Abstract
As a rapidly developed numerical method, the meshless method has become increasingly important in mechanical analysis and engineering computing since the element free Galerkin (EFG) method based on the moving least squares (MLS) approximation was proposed. The greatest strength of the meshless method is that the meshless method can eliminate the disadvantages of low accuracy and efficiency caused by the remeshing techniques in the mesh-based numerical methods. To date, the meshless method has extended into a variety of branches due to different ways of constructing shape functions. The core difference between the meshless method and the finite element method (FEM) lies in the form of the shape function. Hence, obtaining an effective and stable shape function is an important topic of study to promote further development of the meshless method.In this study, an effective meshless method is developed by improving previous complex variable moving least squares methods using an interpolating technique. In the improved interpolating complex variable moving least squares (IICVMLS) method, through an orthogonalization process, a new shape function that possesses the interpolating property is obtained by introducing a complete basis function and a singular weight function. The IICVMLS method is proved through theoretical derivation and numerical examples to have higher computing accuracy compared with the non-interpolating complex variable moving least squares approximations.

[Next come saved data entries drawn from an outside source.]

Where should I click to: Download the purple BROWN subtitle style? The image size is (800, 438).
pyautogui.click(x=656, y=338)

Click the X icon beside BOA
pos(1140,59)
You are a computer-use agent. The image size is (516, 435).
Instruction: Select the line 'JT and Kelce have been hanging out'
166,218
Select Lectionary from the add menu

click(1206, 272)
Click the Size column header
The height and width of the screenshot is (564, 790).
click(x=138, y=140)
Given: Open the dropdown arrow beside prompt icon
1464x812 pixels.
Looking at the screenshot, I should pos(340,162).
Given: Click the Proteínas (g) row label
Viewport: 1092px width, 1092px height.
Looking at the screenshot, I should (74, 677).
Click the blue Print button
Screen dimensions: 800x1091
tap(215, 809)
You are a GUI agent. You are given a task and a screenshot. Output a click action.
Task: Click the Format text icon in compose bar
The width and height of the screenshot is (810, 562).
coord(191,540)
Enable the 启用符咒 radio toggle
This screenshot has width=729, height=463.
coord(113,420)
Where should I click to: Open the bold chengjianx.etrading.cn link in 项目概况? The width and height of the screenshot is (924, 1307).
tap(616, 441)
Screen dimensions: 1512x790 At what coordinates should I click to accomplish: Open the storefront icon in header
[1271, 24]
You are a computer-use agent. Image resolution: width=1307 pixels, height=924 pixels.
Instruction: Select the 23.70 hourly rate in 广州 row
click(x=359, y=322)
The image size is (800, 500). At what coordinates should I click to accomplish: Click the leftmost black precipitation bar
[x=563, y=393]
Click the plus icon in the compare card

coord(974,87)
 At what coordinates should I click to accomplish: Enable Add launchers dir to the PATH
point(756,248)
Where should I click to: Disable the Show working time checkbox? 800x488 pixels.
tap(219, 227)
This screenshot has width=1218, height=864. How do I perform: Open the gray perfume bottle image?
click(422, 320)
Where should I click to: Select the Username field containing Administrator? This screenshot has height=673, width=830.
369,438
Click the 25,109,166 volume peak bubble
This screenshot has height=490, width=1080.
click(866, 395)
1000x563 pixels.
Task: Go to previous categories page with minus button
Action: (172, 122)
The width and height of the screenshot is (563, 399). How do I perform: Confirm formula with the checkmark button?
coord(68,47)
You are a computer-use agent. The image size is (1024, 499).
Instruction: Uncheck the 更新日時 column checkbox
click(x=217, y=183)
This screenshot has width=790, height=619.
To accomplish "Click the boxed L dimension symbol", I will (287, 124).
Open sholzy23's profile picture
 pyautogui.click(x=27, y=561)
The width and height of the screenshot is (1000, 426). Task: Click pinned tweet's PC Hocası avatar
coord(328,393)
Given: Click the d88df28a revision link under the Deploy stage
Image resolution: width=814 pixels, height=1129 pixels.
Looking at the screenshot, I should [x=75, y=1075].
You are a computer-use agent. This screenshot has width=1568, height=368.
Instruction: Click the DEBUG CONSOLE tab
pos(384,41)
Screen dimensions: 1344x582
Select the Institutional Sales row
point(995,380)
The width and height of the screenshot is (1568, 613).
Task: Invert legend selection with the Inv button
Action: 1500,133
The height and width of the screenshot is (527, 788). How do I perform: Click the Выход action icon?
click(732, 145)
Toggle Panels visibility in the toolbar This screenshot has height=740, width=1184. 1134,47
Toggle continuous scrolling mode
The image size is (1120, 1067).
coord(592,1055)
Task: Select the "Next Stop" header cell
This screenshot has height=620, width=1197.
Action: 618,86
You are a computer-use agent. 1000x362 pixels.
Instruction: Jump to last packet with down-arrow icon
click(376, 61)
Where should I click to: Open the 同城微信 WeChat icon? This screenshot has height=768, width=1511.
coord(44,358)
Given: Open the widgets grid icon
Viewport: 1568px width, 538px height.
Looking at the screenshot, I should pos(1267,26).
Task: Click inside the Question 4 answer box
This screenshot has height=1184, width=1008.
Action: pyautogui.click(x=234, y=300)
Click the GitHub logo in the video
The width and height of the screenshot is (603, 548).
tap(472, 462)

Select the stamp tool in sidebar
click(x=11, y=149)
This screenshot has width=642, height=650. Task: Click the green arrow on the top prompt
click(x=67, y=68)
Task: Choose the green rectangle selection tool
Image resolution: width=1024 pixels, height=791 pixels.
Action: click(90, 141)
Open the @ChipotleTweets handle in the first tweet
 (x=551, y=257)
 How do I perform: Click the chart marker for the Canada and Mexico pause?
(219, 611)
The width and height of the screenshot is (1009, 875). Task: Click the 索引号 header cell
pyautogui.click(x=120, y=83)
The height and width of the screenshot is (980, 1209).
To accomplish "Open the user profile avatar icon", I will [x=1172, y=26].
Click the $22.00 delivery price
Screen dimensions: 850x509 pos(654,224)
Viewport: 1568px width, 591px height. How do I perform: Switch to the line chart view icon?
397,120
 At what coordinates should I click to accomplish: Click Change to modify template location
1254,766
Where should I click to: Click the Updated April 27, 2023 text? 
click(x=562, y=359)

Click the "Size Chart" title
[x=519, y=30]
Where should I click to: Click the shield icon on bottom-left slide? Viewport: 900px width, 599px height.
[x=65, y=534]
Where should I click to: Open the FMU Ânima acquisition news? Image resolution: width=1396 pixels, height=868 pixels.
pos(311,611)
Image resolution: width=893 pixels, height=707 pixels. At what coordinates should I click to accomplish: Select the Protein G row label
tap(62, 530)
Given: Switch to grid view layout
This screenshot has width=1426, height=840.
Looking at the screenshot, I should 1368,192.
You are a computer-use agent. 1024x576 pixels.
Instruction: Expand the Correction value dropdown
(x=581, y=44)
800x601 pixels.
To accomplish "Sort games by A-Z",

The improved interpolating complex variable element free Galerkin (IICVEFG) method for different structural problems is proposed by combining the IICVMLS method with the corresponding Galerkin weak integral forms. In the IICVEFG method, the essential boundary conditions can be applied directly without special techniques, such as the Lagrange multiplier approach and penalty approach. Hence, compared with the non-interpolating complex variable element free Galerkin methods, the final discrete matrix equations in the IICVEFG method are more concise, and thus the IICVEFG has higher computing accuracy and efficiency.
A linear elastic bending problem of Kirchhoff plates is used to examine the performance of the IICVEFG method. In the IICVEFG method for the bending problem of Kirchhoff plates, the Galerkin weak integral form is used to obtain the equilibrium equation, and the IICVMLS method is used to disperse this equation. The continuity and derivative of the new basis function in the IICVMLS method are validated by simulating the bending problems of Kirchhoff plates with different displacement and force boundary conditions. The effects of the node distribution, the scaling parameter and the penalty factor on the computing accuracy and efficiency are also discussed. Compared with the non-interpolating complex variable element free Galerkin methods, the IICVEFG method has higher computing accuracy and efficiency, especially around borders.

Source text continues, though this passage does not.